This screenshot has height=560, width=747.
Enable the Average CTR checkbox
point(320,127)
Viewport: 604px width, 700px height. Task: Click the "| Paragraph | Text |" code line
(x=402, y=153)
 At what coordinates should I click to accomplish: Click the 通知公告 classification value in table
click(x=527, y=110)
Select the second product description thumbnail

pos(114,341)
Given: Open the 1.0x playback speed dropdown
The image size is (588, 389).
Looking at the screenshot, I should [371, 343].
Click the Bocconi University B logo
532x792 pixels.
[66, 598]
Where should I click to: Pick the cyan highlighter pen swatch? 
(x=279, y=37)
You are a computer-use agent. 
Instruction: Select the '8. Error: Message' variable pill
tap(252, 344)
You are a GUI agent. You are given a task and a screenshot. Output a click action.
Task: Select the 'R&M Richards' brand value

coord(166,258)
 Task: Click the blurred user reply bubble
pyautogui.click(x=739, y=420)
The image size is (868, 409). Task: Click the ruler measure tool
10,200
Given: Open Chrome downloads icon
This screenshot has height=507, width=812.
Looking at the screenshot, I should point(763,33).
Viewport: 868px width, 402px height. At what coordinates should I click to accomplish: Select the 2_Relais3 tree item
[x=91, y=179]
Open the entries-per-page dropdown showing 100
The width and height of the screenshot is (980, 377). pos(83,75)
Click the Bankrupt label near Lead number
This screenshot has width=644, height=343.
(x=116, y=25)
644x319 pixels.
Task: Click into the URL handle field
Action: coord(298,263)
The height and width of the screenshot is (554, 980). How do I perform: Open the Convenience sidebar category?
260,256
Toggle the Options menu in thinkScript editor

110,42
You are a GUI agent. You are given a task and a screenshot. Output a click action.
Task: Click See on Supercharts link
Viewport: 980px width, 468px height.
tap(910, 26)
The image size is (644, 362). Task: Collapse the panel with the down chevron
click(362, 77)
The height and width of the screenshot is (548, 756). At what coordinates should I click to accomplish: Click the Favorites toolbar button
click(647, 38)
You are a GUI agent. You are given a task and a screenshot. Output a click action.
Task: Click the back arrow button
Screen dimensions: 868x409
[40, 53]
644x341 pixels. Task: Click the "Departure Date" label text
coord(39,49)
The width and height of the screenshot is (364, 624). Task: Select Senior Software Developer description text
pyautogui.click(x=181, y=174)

▶ _Short exercise_
Set out the lines as a Markdown table with the columns Row and Line, leaving out any blank lines. Begin at the line that contains "The height and width of the screenshot is (548, 756)." and stop after the last line.

▶ _Task solution_
| Row | Line |
|---|---|
| 1 | The height and width of the screenshot is (548, 756). At what coordinates should I click to accomplish: Click the Favorites toolbar button |
| 2 | click(647, 38) |
| 3 | You are a GUI agent. You are given a task and a screenshot. Output a click action. |
| 4 | Task: Click the back arrow button |
| 5 | Screen dimensions: 868x409 |
| 6 | [40, 53] |
| 7 | 644x341 pixels. Task: Click the "Departure Date" label text |
| 8 | coord(39,49) |
| 9 | The width and height of the screenshot is (364, 624). Task: Select Senior Software Developer description text |
| 10 | pyautogui.click(x=181, y=174) |